Magnetic Resonance Imaging (MRI) scans of people watching the same clip from a dramatic film show that holistic thinkers all have similar brain responses to the scene, whereas analytical thinkers respond differently to each other.
Aalto University researchers showed volunteers the film My Sister’s Keeper on a screen while the research subjects were lying down in an MRI scanner. The study compared the volunteers’ brain activity, and concluded that holistic thinkers saw the film more similarly with each other than analytical thinkers. In addition, holistic thinkers processed the film’s moral issues and factual connections within the film more similarly with each other than the analytical thinkers.
Before conducting the MRI scan, the 26 persons participating in the research were divided into holistic and analytical thinkers on the basis of a previously established evaluation survey. According to previous studies, analytical thinkers pay attention to objects and persons while looking at photographs, whereas holistic thinkers consider also the background and context.

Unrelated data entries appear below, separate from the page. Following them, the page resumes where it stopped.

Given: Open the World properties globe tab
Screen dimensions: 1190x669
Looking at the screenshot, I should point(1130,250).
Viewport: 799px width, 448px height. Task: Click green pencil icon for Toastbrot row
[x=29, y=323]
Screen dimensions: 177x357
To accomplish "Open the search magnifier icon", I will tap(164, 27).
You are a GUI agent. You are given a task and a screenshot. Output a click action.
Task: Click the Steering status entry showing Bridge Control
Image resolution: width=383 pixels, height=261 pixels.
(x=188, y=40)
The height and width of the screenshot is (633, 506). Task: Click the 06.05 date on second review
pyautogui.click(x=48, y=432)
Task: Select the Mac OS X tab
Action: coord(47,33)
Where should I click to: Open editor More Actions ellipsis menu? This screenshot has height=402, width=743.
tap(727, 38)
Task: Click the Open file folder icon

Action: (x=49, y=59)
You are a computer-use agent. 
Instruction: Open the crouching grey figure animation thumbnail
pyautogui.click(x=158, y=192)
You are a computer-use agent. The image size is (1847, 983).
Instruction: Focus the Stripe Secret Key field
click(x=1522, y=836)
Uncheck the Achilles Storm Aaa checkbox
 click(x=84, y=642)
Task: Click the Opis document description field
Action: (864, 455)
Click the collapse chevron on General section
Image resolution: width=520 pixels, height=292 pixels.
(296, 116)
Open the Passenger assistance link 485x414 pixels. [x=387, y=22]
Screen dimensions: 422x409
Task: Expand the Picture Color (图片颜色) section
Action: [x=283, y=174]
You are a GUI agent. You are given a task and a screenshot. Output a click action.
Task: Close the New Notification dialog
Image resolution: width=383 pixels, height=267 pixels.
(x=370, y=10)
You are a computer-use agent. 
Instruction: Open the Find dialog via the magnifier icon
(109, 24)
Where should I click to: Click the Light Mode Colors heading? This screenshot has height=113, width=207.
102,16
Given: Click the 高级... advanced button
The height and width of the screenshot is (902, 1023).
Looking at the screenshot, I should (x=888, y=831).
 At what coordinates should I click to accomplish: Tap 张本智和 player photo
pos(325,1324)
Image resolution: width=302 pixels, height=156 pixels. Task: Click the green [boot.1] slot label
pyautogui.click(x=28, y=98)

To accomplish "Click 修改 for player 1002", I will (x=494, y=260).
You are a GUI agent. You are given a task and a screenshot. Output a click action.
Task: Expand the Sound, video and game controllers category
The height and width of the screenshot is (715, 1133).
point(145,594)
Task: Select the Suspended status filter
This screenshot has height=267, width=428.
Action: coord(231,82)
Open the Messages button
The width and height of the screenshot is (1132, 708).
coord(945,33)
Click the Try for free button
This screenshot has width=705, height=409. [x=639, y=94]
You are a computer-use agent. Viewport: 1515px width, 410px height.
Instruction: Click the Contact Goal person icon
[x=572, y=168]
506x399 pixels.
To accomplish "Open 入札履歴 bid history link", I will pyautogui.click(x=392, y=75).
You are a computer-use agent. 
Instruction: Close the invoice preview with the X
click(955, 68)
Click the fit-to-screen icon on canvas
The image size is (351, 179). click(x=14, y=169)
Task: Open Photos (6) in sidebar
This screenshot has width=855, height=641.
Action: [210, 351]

‘Holistic thinkers showed more similarities in extensive areas of the cerebral cortex than analytical thinkers. This suggests that holistic thinkers perceive a film more similarly with each other than analytical thinkers,’ says Professor Iiro Jääskeläinen.
Significantly more similarity was observed in holistic thinkers in the parts of the brain generally related to moral processing — in the occipital, prefrontal and anterior parts of the temporal cortices. This suggests the holistic thinkers processed the moral questions of My Sister’s Keeper in a similar way to one another. The anterior parts of the temporal lobes, however, process meanings of words.
Analytical thinkers showed similarities mainly in the sensory and auditory parts of the brain. They listen to the dialogue literally, whilst holistic thinkers perceive the meanings through the context and their own interpretation of the film’s narrative.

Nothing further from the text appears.